Traditionally, governments were free in the use of force prior to the 20th century and it was at the beginning of that century that Drago-Porter or Stevenson’s theories were introduced which prohibited the use of force by countries against others. The Kellogg-Briand pact, which was signed in 1928, brought nations together and banned any intentional use of force by countries in their international relations. When Germany abandoned this pact and started the Second World War, states realized that this pact was not enough to prevent the use of force.
Despite this pact and other international agreements, WWII still took place.
After the war countries, realized that if the use of force among states was free in their international relations, then countries would not be able to live peacefully together.
That’s why the designers of the UN charter included the prohibiting of the use of force in Article 2, paragraph 4 of the charter, which according to the International Court of Justice in the Congo-Uganda case (in 2005) is the cornerstone of the UN charter, which caused international relations to take a step towards a mutually peaceful existence.
In other words the prohibition of the use of force in international relations is based on the respect for the life of individuals. Even though this might be an inappropriate comparison, international life could not have another meaning other than territorial integrity and the non-use of force.
In paragraph 4 of Article 2 of the UN charter, we have Article 51, which allows countries to defend themselves when they are threatened or are victims of any military force. The nature of this right lies in the recognition of a principle which is the infrastructure of international life. In other words, we have the legitimate defense against the prohibition of the use of force that is said to have migrated from domestic systems to the international system.
However this defense should be within the UN charter framework and its paragraph 4 of Article 2. This means that the principle is based on the non-use of force unless a country illegally uses force and it is then that a country that has fallen victim to that force that can legally defend itself.
The condition for a legitimate defense is when an armed attack has taken place; which is a disputable point in itself. The issue of preventive or pre-emptive self-defense stems from this right as well.
After the UN charter was ratified, some powerful countries of the time such as the Soviet Union and the United States conducted some acts that could be construed as the misuse of the rightful defense. The Soviet Union began military interventions in countries like the former Yugoslavia, based on Bergenhof theory, and labeled it as rightful defense. The US intervened in Granada, the Dominican Republic and some other countries based on the concept of protection for the free world.
The stance of countries in regards to the recognition of the meaning of the preventive right of defense is determinant in this case. Many countries were against the preventive right of defense and voiced their disagreement in the UN and through conventions and declarations. On some occasions some countries referred to the constant threats they received to their national security, based on which they could play the rightful defense card.

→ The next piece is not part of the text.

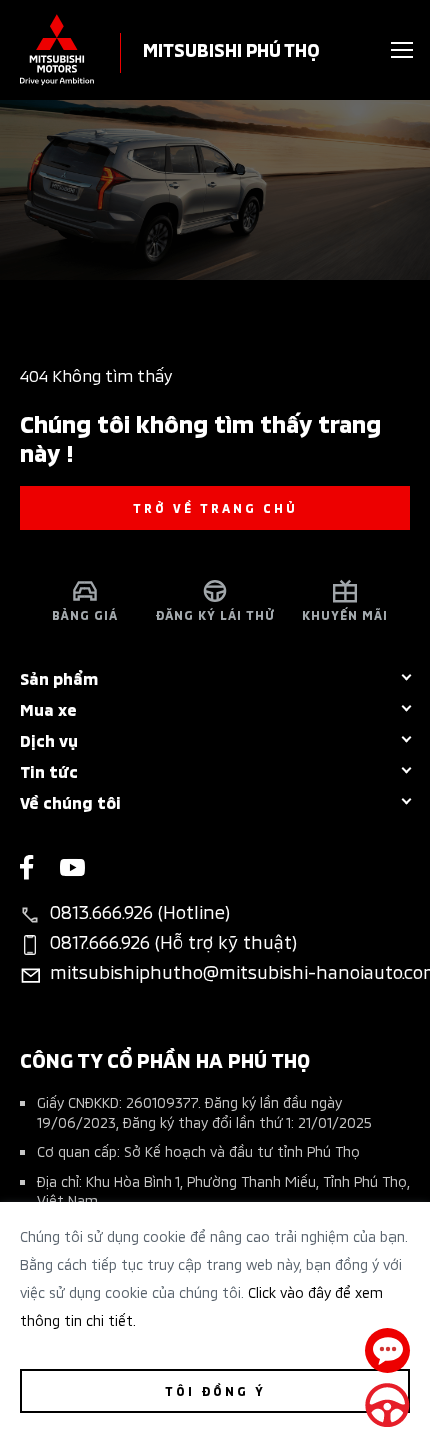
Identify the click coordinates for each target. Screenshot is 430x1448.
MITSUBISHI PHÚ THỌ (231, 48)
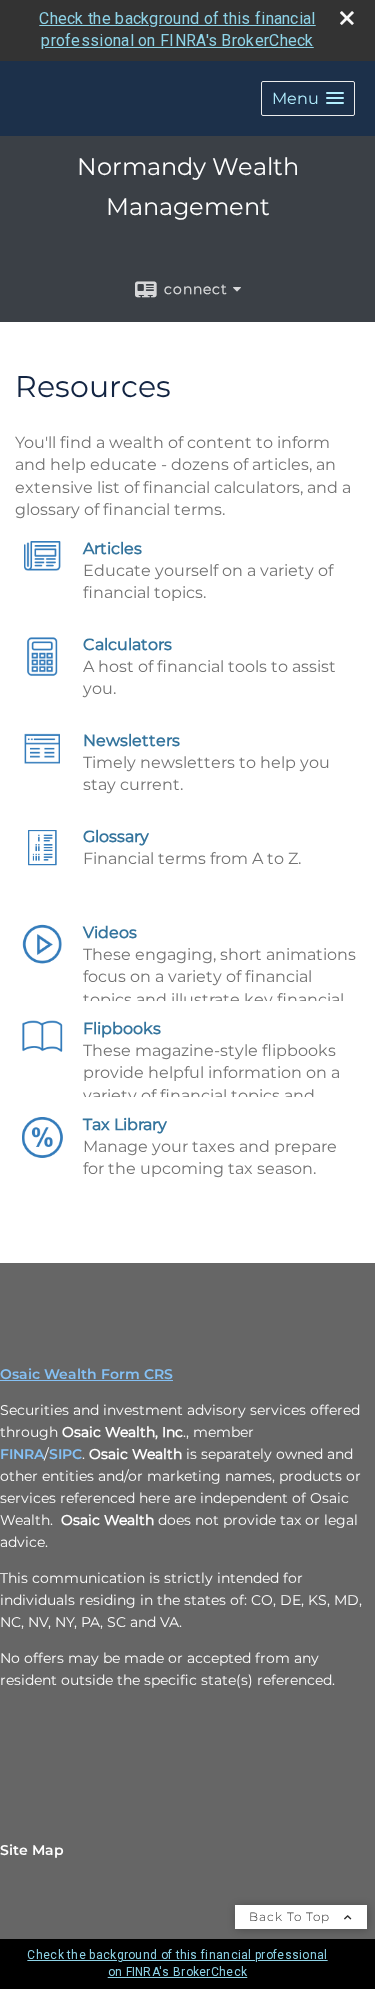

It should not be forgotten that according to international law, preventive right of defense could only take place when in a war zone or an air maneuver the aircrafts of a country take an attack position or shoot enticingly, which could be signs of an actual attack. Naturally, in such a case the right to a rightful defense is formulated. The UN can itself vote for a use of force against threats or the violation of peace if the majority plus 5 of the permanent members of the Security Council agree with it. But individual countries cannot use force themselves. As mentioned, according to the International Court of Justice this is the cornerstone of the UN charter and if this principle is compromised then the whole UN charter and International Law will be under question.
There are two main theories about the preventive right of defense:
1- The preventive right of defense
2- The pre-emptive right of defense
The first right could be used as in the case mentioned above where an attack is obvious. But powerful or abusive countries could emphasize a full-scale attack where no specific armed attack has taken place, or the attacks have to be resolved through peaceful negotiations.
For example in the case of Iran’s nuclear dossier, where they claim that Tehran is pursuing the development of nuclear weapons, they consider it a right for either regional or other countries to conduct pre-emptive defense against Iran.
It should be said that no country is allowed to conduct any military operation against a country that it assumes is developing arms in order to later attack other countries, based on the absolute ban indicated in Article 4.
Many international law theorists and International Court of Justice judges do not believe in the pre-emptive right of defense, and they have voted against it in the case of Iranian oil wells and the US as proof.